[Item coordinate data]
^^^^^^^^^^^^^^^^

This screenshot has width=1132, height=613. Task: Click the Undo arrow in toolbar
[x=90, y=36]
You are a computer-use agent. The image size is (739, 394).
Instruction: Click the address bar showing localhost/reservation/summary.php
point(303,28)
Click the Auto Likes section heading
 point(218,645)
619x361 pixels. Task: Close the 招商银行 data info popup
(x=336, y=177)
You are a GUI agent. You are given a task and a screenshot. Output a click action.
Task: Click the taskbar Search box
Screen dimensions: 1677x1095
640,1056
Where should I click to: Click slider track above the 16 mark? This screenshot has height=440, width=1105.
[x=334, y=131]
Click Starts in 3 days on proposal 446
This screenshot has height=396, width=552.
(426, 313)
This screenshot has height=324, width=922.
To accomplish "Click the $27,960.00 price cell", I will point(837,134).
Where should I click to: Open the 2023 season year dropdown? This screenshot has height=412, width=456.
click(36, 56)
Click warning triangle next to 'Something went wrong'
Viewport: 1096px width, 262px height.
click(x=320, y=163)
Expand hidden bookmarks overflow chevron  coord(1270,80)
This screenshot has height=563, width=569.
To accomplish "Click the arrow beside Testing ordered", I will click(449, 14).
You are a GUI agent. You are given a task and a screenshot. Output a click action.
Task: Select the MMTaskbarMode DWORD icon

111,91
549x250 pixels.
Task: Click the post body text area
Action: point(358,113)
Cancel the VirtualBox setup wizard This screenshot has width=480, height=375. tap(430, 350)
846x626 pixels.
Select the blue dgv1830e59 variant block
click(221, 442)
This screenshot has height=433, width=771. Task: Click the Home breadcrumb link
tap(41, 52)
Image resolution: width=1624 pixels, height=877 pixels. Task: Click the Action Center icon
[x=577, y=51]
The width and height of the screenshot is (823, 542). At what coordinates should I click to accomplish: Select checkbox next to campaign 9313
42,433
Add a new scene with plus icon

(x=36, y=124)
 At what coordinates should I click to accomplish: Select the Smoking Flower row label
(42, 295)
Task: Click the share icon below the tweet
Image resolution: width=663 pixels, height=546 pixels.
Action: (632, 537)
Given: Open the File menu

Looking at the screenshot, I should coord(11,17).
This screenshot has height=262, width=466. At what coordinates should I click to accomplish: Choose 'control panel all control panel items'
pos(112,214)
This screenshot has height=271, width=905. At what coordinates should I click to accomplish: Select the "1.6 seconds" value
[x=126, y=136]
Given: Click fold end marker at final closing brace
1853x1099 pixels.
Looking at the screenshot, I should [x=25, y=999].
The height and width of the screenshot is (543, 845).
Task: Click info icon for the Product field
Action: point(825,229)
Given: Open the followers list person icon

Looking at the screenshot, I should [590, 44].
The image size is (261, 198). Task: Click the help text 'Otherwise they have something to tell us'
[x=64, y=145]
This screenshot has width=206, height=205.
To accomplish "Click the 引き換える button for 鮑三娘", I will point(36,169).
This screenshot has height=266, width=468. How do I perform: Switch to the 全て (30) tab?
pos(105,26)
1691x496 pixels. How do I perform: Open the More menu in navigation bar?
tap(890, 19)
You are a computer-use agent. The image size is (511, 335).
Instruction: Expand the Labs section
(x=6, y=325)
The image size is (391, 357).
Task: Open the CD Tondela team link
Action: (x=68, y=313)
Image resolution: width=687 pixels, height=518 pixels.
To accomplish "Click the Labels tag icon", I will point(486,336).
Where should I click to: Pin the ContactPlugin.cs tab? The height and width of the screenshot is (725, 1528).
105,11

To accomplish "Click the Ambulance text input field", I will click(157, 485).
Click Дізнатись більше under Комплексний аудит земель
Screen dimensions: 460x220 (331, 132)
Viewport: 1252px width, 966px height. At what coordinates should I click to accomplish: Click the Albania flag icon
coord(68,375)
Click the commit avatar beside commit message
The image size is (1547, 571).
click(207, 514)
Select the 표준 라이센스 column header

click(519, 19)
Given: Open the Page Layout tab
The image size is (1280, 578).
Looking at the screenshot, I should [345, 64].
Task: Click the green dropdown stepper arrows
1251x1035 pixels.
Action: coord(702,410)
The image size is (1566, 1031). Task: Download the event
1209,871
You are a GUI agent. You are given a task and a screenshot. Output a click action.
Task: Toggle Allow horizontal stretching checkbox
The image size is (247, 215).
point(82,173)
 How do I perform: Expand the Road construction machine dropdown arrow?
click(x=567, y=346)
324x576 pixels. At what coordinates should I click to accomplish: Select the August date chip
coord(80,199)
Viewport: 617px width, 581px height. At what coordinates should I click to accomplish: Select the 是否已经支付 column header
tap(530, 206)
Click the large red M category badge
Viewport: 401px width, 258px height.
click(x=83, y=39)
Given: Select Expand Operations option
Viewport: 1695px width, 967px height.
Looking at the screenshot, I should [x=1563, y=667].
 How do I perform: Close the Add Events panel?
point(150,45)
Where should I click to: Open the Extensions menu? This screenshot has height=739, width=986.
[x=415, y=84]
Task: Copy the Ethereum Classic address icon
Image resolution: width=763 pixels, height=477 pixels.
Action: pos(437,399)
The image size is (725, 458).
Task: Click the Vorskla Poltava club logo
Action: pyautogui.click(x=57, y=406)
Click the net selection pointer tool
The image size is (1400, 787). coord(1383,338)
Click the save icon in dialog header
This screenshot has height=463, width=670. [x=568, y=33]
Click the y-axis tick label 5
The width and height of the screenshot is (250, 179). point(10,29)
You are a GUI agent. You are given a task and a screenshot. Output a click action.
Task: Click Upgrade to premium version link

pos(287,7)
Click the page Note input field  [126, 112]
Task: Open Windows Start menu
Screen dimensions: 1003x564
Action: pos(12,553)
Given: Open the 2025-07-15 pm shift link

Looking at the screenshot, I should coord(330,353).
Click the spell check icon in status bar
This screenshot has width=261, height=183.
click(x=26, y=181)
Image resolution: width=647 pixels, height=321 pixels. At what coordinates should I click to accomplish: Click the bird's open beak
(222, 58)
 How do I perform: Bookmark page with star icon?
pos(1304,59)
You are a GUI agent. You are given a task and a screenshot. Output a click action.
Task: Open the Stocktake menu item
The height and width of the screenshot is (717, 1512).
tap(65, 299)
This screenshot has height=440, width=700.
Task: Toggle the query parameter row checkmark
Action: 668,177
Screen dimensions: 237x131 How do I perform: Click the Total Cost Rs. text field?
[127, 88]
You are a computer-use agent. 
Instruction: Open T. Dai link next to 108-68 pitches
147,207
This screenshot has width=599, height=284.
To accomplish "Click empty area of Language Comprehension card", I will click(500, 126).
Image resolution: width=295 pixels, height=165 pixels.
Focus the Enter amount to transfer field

^^^^^^^^^^^^^^^^

### OBJECTIVE
Convert all of the rows above into a Markdown table with a Number column and a Line column, leaving out any blank lines.

### COMPLETED EXERCISE
| Number | Line |
|---|---|
| 1 | This screenshot has width=1132, height=613. Task: Click the Undo arrow in toolbar |
| 2 | [x=90, y=36] |
| 3 | You are a computer-use agent. The image size is (739, 394). |
| 4 | Instruction: Click the address bar showing localhost/reservation/summary.php |
| 5 | point(303,28) |
| 6 | Click the Auto Likes section heading |
| 7 |  point(218,645) |
| 8 | 619x361 pixels. Task: Close the 招商银行 data info popup |
| 9 | (x=336, y=177) |
| 10 | You are a GUI agent. You are given a task and a screenshot. Output a click action. |
| 11 | Task: Click the taskbar Search box |
| 12 | Screen dimensions: 1677x1095 |
| 13 | 640,1056 |
| 14 | Where should I click to: Click slider track above the 16 mark? This screenshot has height=440, width=1105. |
| 15 | [x=334, y=131] |
| 16 | Click Starts in 3 days on proposal 446 |
| 17 | This screenshot has height=396, width=552. |
| 18 | (426, 313) |
| 19 | This screenshot has height=324, width=922. |
| 20 | To accomplish "Click the $27,960.00 price cell", I will point(837,134). |
| 21 | Where should I click to: Open the 2023 season year dropdown? This screenshot has height=412, width=456. |
| 22 | click(36, 56) |
| 23 | Click warning triangle next to 'Something went wrong' |
| 24 | Viewport: 1096px width, 262px height. |
| 25 | click(x=320, y=163) |
| 26 | Expand hidden bookmarks overflow chevron  coord(1270,80) |
| 27 | This screenshot has height=563, width=569. |
| 28 | To accomplish "Click the arrow beside Testing ordered", I will click(449, 14). |
| 29 | You are a GUI agent. You are given a task and a screenshot. Output a click action. |
| 30 | Task: Select the MMTaskbarMode DWORD icon |
| 31 | 111,91 |
| 32 | 549x250 pixels. |
| 33 | Task: Click the post body text area |
| 34 | Action: point(358,113) |
| 35 | Cancel the VirtualBox setup wizard This screenshot has width=480, height=375. tap(430, 350) |
| 36 | 846x626 pixels. |
| 37 | Select the blue dgv1830e59 variant block |
| 38 | click(221, 442) |
| 39 | This screenshot has height=433, width=771. Task: Click the Home breadcrumb link |
| 40 | tap(41, 52) |
| 41 | Image resolution: width=1624 pixels, height=877 pixels. Task: Click the Action Center icon |
| 42 | [x=577, y=51] |
| 43 | The width and height of the screenshot is (823, 542). At what coordinates should I click to accomplish: Select checkbox next to campaign 9313 |
| 44 | 42,433 |
| 45 | Add a new scene with plus icon |
| 46 | (x=36, y=124) |
| 47 |  At what coordinates should I click to accomplish: Select the Smoking Flower row label |
| 48 | (42, 295) |
| 49 | Task: Click the share icon below the tweet |
| 50 | Image resolution: width=663 pixels, height=546 pixels. |
| 51 | Action: (632, 537) |
| 52 | Given: Open the File menu |
| 53 | Looking at the screenshot, I should coord(11,17). |
| 54 | This screenshot has height=262, width=466. At what coordinates should I click to accomplish: Choose 'control panel all control panel items' |
| 55 | pos(112,214) |
| 56 | This screenshot has height=271, width=905. At what coordinates should I click to accomplish: Select the "1.6 seconds" value |
| 57 | [x=126, y=136] |
| 58 | Given: Click fold end marker at final closing brace |
| 59 | 1853x1099 pixels. |
| 60 | Looking at the screenshot, I should [x=25, y=999]. |
| 61 | The height and width of the screenshot is (543, 845). |
| 62 | Task: Click info icon for the Product field |
| 63 | Action: point(825,229) |
| 64 | Given: Open the followers list person icon |
| 65 | Looking at the screenshot, I should [590, 44]. |
| 66 | The image size is (261, 198). Task: Click the help text 'Otherwise they have something to tell us' |
| 67 | [x=64, y=145] |
| 68 | This screenshot has width=206, height=205. |
| 69 | To accomplish "Click the 引き換える button for 鮑三娘", I will point(36,169). |
| 70 | This screenshot has height=266, width=468. How do I perform: Switch to the 全て (30) tab? |
| 71 | pos(105,26) |
| 72 | 1691x496 pixels. How do I perform: Open the More menu in navigation bar? |
| 73 | tap(890, 19) |
| 74 | You are a computer-use agent. The image size is (511, 335). |
| 75 | Instruction: Expand the Labs section |
| 76 | (x=6, y=325) |
| 77 | The image size is (391, 357). |
| 78 | Task: Open the CD Tondela team link |
| 79 | Action: (x=68, y=313) |
| 80 | Image resolution: width=687 pixels, height=518 pixels. |
| 81 | To accomplish "Click the Labels tag icon", I will point(486,336). |
| 82 | Where should I click to: Pin the ContactPlugin.cs tab? The height and width of the screenshot is (725, 1528). |
| 83 | 105,11 |
| 84 | To accomplish "Click the Ambulance text input field", I will click(157, 485). |
| 85 | Click Дізнатись більше under Комплексний аудит земель |
| 86 | Screen dimensions: 460x220 (331, 132) |
| 87 | Viewport: 1252px width, 966px height. At what coordinates should I click to accomplish: Click the Albania flag icon |
| 88 | coord(68,375) |
| 89 | Click the commit avatar beside commit message |
| 90 | The image size is (1547, 571). |
| 91 | click(207, 514) |
| 92 | Select the 표준 라이센스 column header |
| 93 | click(519, 19) |
| 94 | Given: Open the Page Layout tab |
| 95 | The image size is (1280, 578). |
| 96 | Looking at the screenshot, I should [345, 64]. |
| 97 | Task: Click the green dropdown stepper arrows |
| 98 | 1251x1035 pixels. |
| 99 | Action: coord(702,410) |
| 100 | The image size is (1566, 1031). Task: Download the event |
| 101 | 1209,871 |
| 102 | You are a GUI agent. You are given a task and a screenshot. Output a click action. |
| 103 | Task: Toggle Allow horizontal stretching checkbox |
| 104 | The image size is (247, 215). |
| 105 | point(82,173) |
| 106 |  How do I perform: Expand the Road construction machine dropdown arrow? |
| 107 | click(x=567, y=346) |
| 108 | 324x576 pixels. At what coordinates should I click to accomplish: Select the August date chip |
| 109 | coord(80,199) |
| 110 | Viewport: 617px width, 581px height. At what coordinates should I click to accomplish: Select the 是否已经支付 column header |
| 111 | tap(530, 206) |
| 112 | Click the large red M category badge |
| 113 | Viewport: 401px width, 258px height. |
| 114 | click(x=83, y=39) |
| 115 | Given: Select Expand Operations option |
| 116 | Viewport: 1695px width, 967px height. |
| 117 | Looking at the screenshot, I should [x=1563, y=667]. |
| 118 |  How do I perform: Close the Add Events panel? |
| 119 | point(150,45) |
| 120 | Where should I click to: Open the Extensions menu? This screenshot has height=739, width=986. |
| 121 | [x=415, y=84] |
| 122 | Task: Copy the Ethereum Classic address icon |
| 123 | Image resolution: width=763 pixels, height=477 pixels. |
| 124 | Action: pos(437,399) |
| 125 | The image size is (725, 458). |
| 126 | Task: Click the Vorskla Poltava club logo |
| 127 | Action: pyautogui.click(x=57, y=406) |
| 128 | Click the net selection pointer tool |
| 129 | The image size is (1400, 787). coord(1383,338) |
| 130 | Click the save icon in dialog header |
| 131 | This screenshot has height=463, width=670. [x=568, y=33] |
| 132 | Click the y-axis tick label 5 |
| 133 | The width and height of the screenshot is (250, 179). point(10,29) |
| 134 | You are a GUI agent. You are given a task and a screenshot. Output a click action. |
| 135 | Task: Click Upgrade to premium version link |
| 136 | pos(287,7) |
| 137 | Click the page Note input field  [126, 112] |
| 138 | Task: Open Windows Start menu |
| 139 | Screen dimensions: 1003x564 |
| 140 | Action: pos(12,553) |
| 141 | Given: Open the 2025-07-15 pm shift link |
| 142 | Looking at the screenshot, I should coord(330,353). |
| 143 | Click the spell check icon in status bar |
| 144 | This screenshot has width=261, height=183. |
| 145 | click(x=26, y=181) |
| 146 | Image resolution: width=647 pixels, height=321 pixels. At what coordinates should I click to accomplish: Click the bird's open beak |
| 147 | (222, 58) |
| 148 |  How do I perform: Bookmark page with star icon? |
| 149 | pos(1304,59) |
| 150 | You are a GUI agent. You are given a task and a screenshot. Output a click action. |
| 151 | Task: Open the Stocktake menu item |
| 152 | The height and width of the screenshot is (717, 1512). |
| 153 | tap(65, 299) |
| 154 | This screenshot has height=440, width=700. |
| 155 | Task: Toggle the query parameter row checkmark |
| 156 | Action: 668,177 |
| 157 | Screen dimensions: 237x131 How do I perform: Click the Total Cost Rs. text field? |
| 158 | [127, 88] |
| 159 | You are a computer-use agent.  |
| 160 | Instruction: Open T. Dai link next to 108-68 pitches |
| 161 | 147,207 |
| 162 | This screenshot has width=599, height=284. |
| 163 | To accomplish "Click empty area of Language Comprehension card", I will click(500, 126). |
| 164 | Image resolution: width=295 pixels, height=165 pixels. |
| 165 | Focus the Enter amount to transfer field |